🤖 AI Summary
This study addresses the challenge of high-accuracy, high-efficiency global mapping under sparse geotagged data. We propose the first general-purpose embedding field model that consistently outperforms existing feature-based methods across diverse mapping tasks—without task-specific fine-tuning. The model integrates multi-source Earth observation data (optical, SAR, meteorological), multi-temporal sequences, and spatial contextual information, leveraging self-supervised learning to construct a unified spatiotemporal embedding representation. This enables cross-task and cross-resolution generalization—from local to global scales. Evaluated on standard benchmarks including land cover classification and change detection, our method achieves state-of-the-art performance.

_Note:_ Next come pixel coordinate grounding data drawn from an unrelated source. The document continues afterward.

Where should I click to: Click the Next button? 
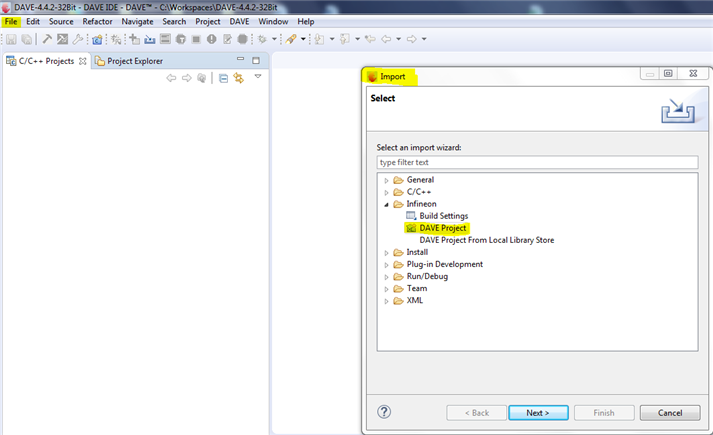coord(538,412)
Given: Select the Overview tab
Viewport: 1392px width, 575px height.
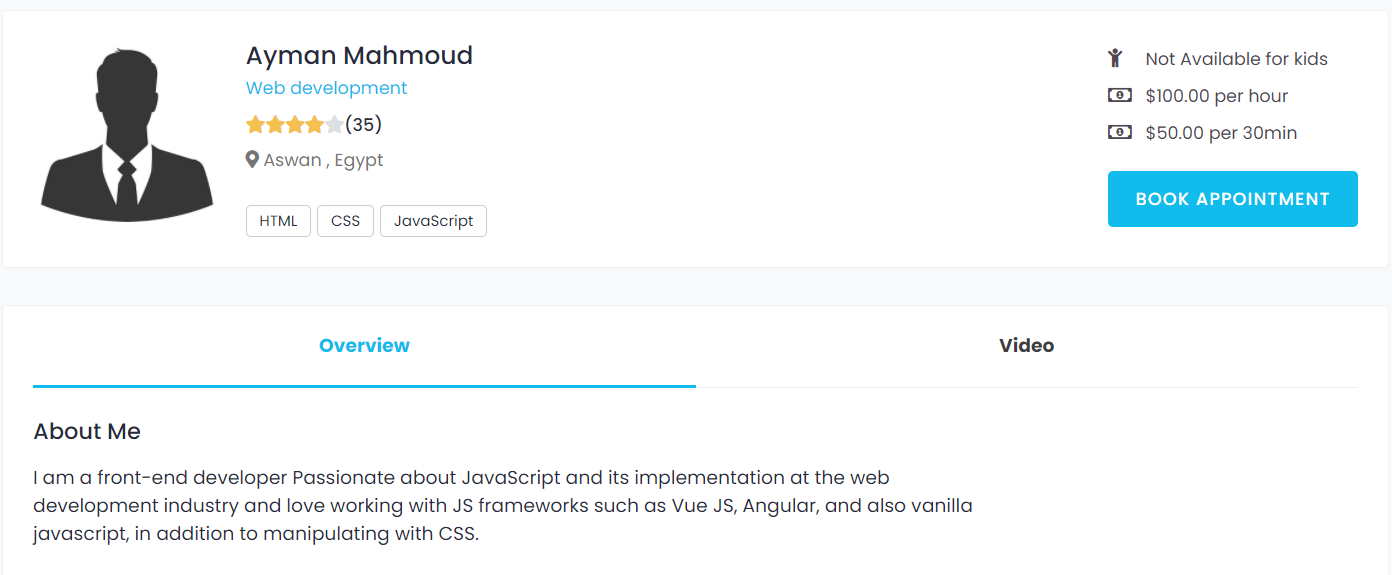Looking at the screenshot, I should click(364, 346).
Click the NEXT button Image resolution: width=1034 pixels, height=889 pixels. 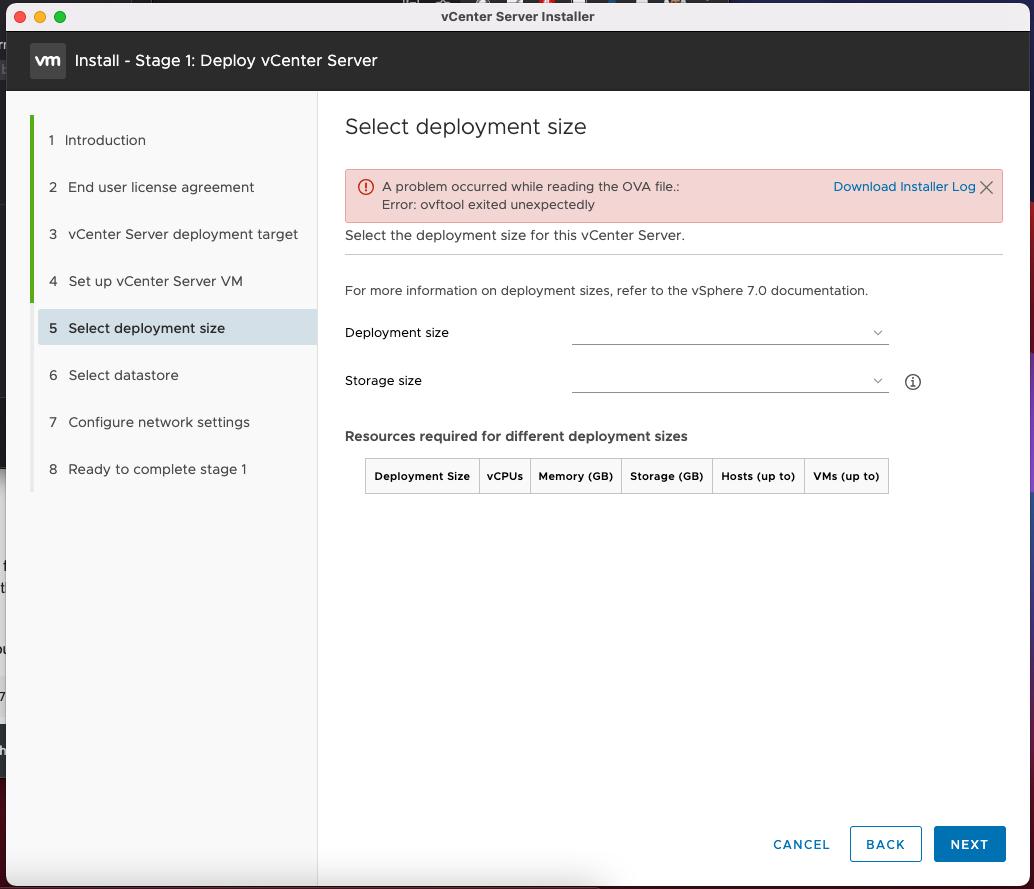[969, 844]
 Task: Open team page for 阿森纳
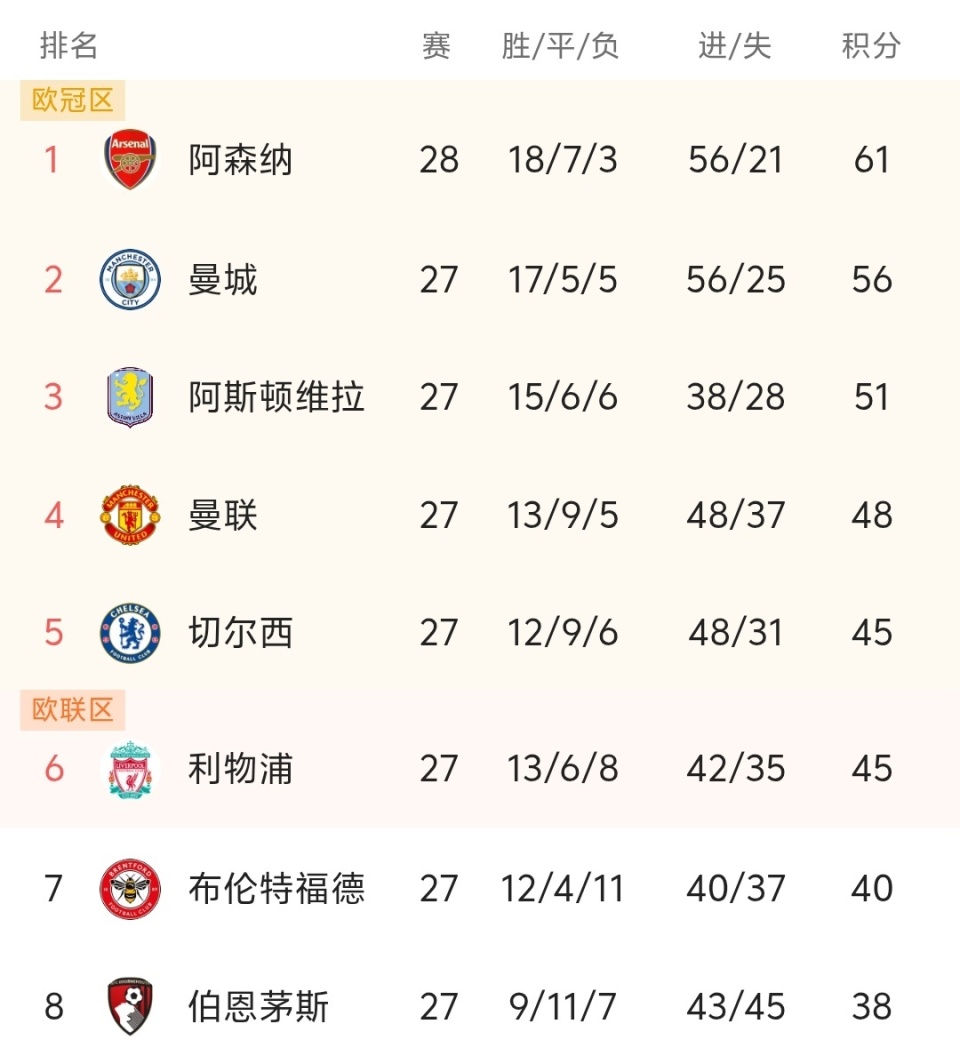point(240,160)
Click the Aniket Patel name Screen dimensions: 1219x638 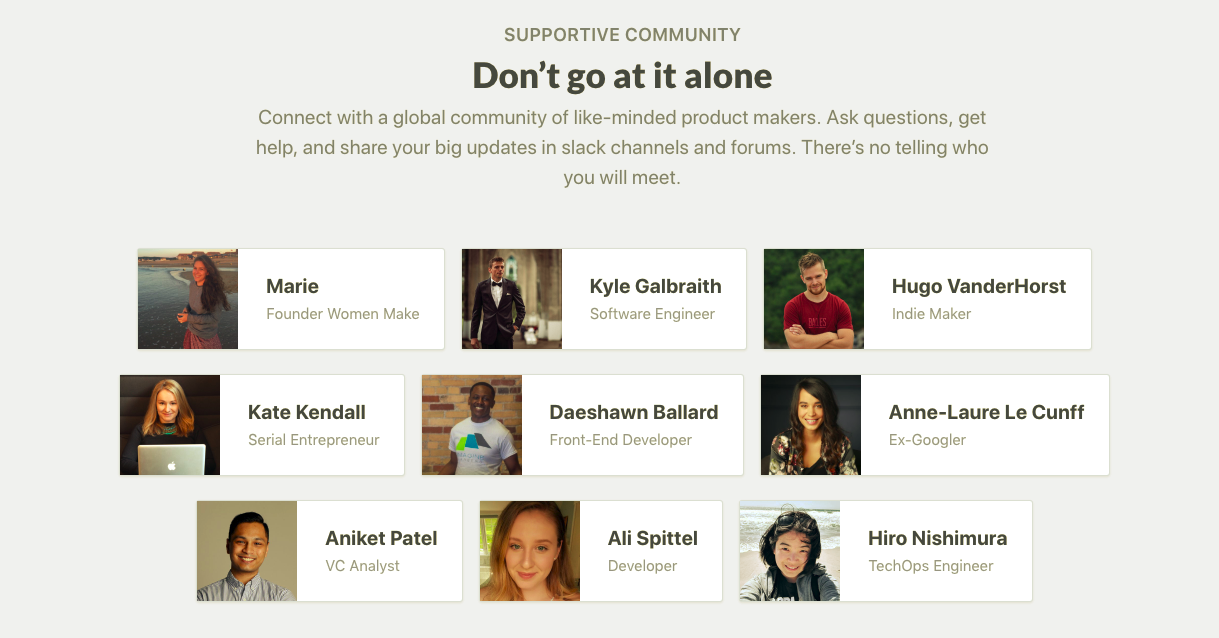pos(381,538)

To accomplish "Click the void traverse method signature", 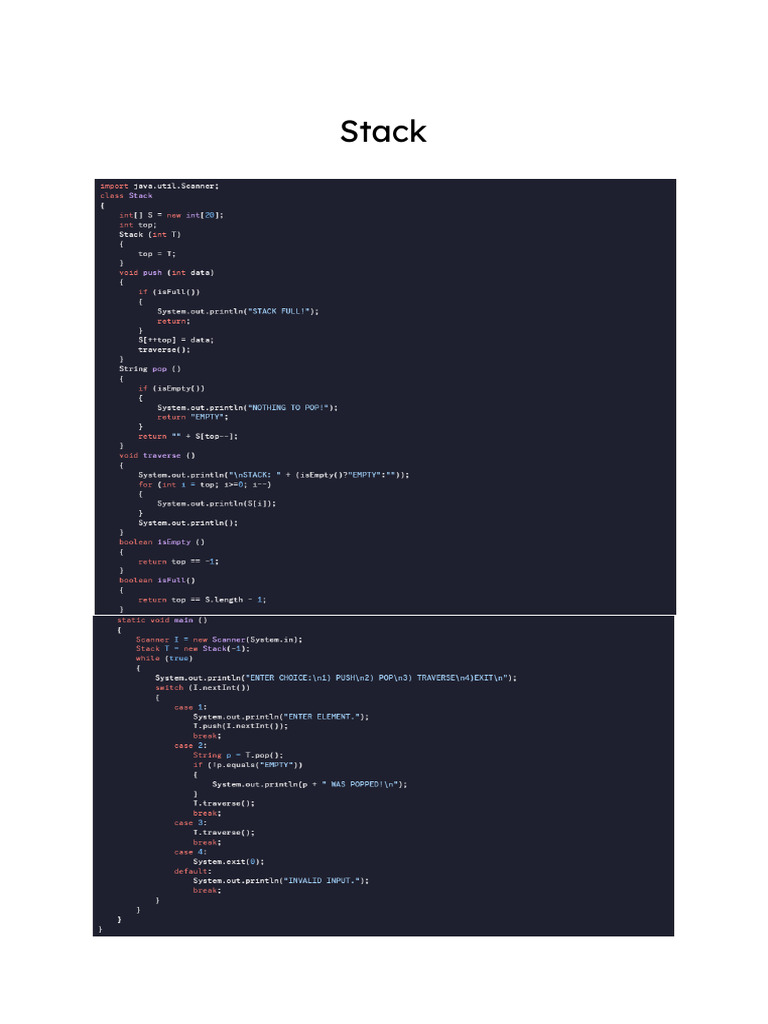I will (x=157, y=455).
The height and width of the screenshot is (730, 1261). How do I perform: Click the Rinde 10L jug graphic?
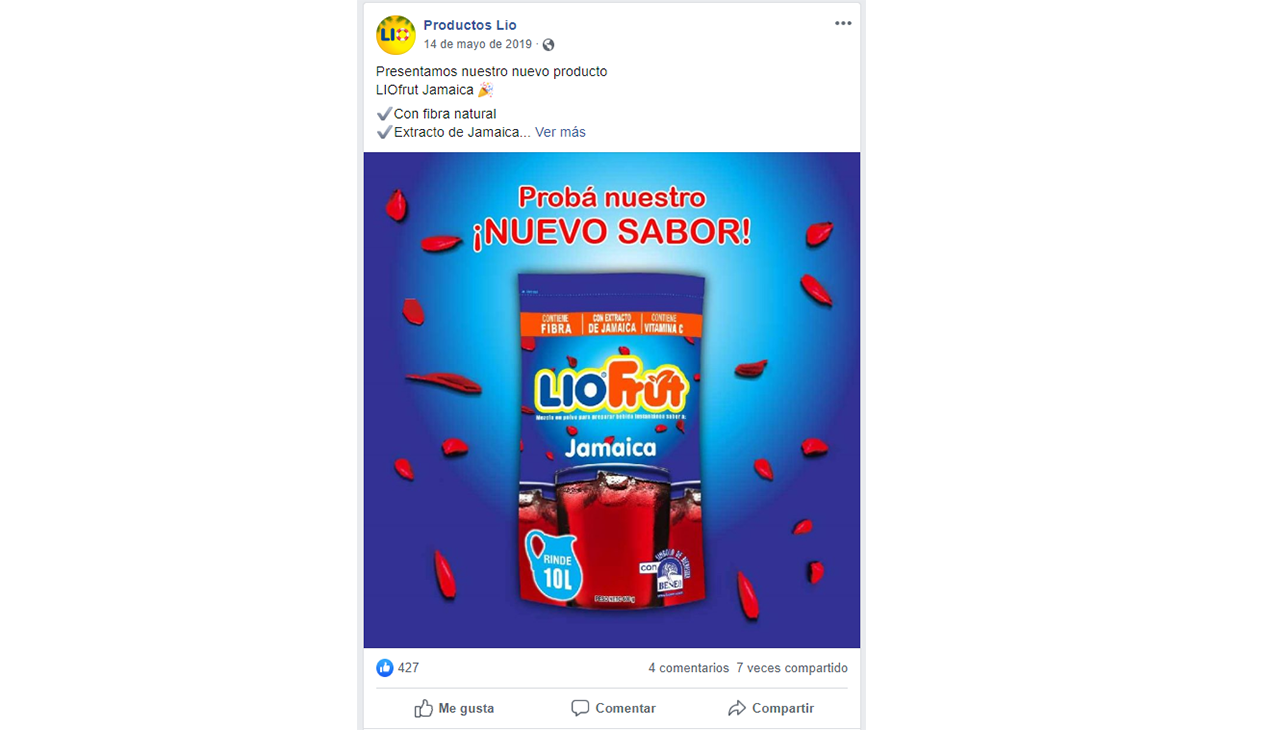tap(553, 565)
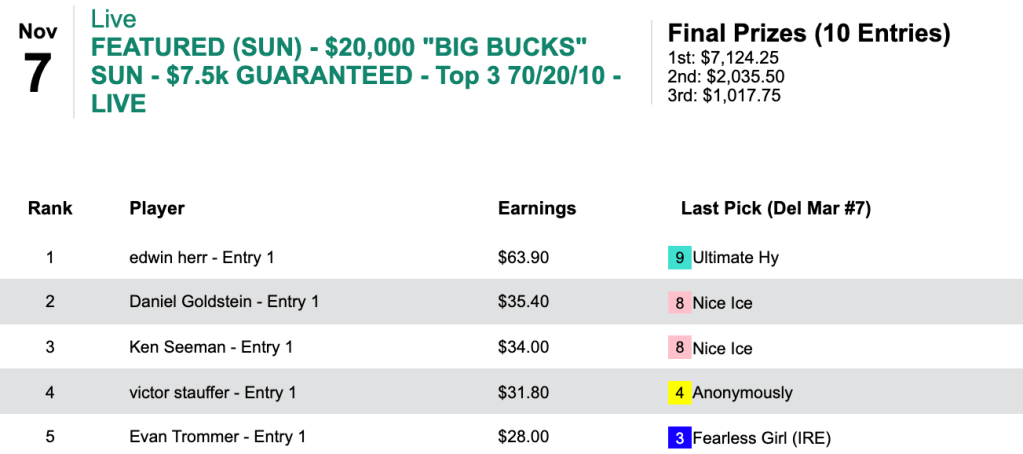Click pink 8 badge in Daniel Goldstein's row
Screen dimensions: 1023x454
pos(679,303)
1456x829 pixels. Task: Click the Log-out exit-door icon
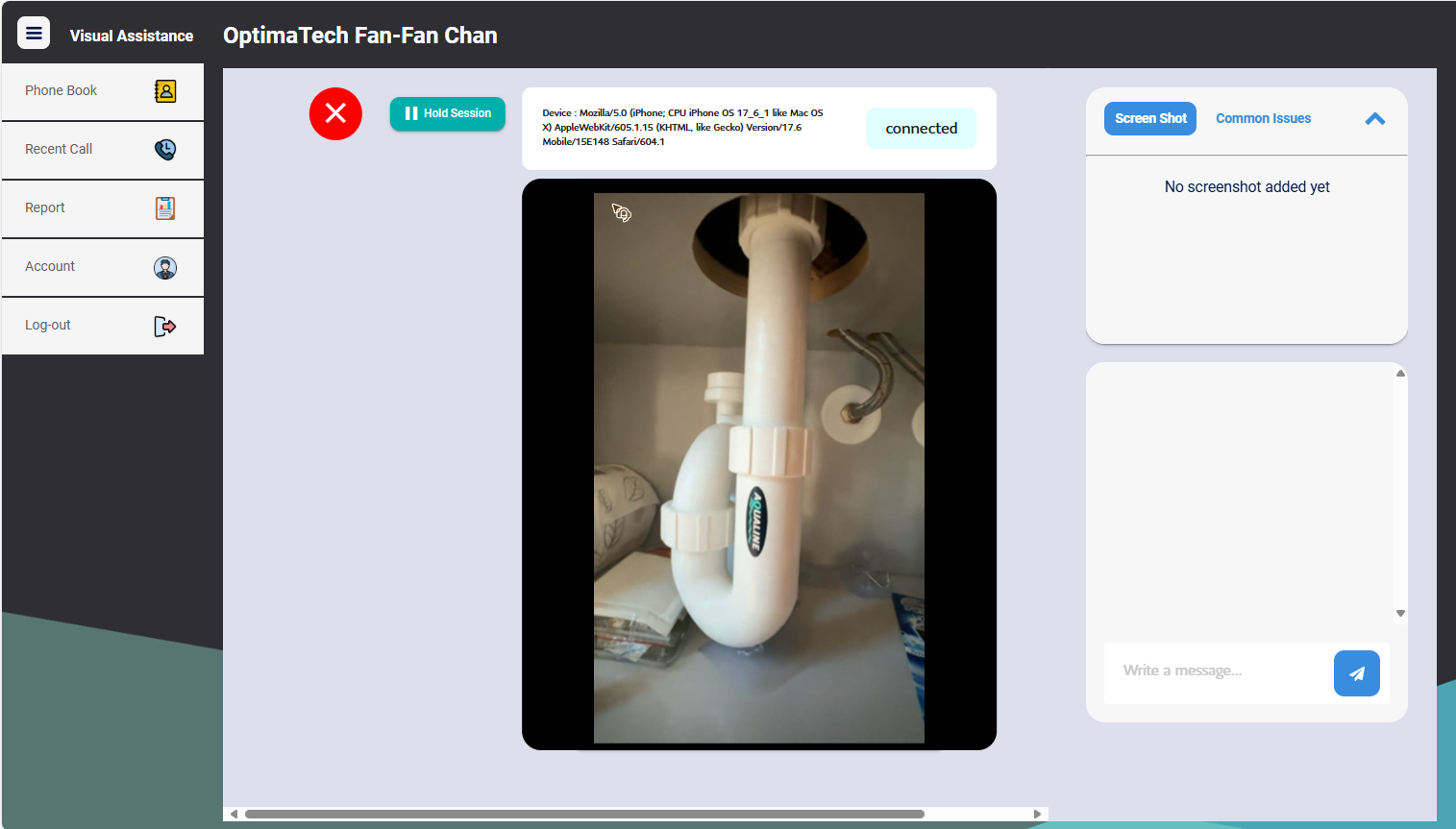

As a key contribution, we will publicly release a global, annual, analysis-ready embedding dataset spanning 2017–2024—providing a foundational representation resource for remote sensing mapping and dynamic Earth monitoring.
📝 Abstract
Unprecedented volumes of Earth observation data are continually collected around the world, but high-quality labels remain scarce given the effort required to make physical measurements and observations. This has led to considerable investment in bespoke modeling efforts translating sparse labels into maps. Here we introduce AlphaEarth Foundations, an embedding field model yielding a highly general, geospatial representation that assimilates spatial, temporal, and measurement contexts across multiple sources, enabling accurate and efficient production of maps and monitoring systems from local to global scales. The embeddings generated by AlphaEarth Foundations are the only to consistently outperform all previous featurization approaches tested on a diverse set of mapping evaluations without re-training. We will release a dataset of global, annual, analysis-ready embedding field layers from 2017 through 2024.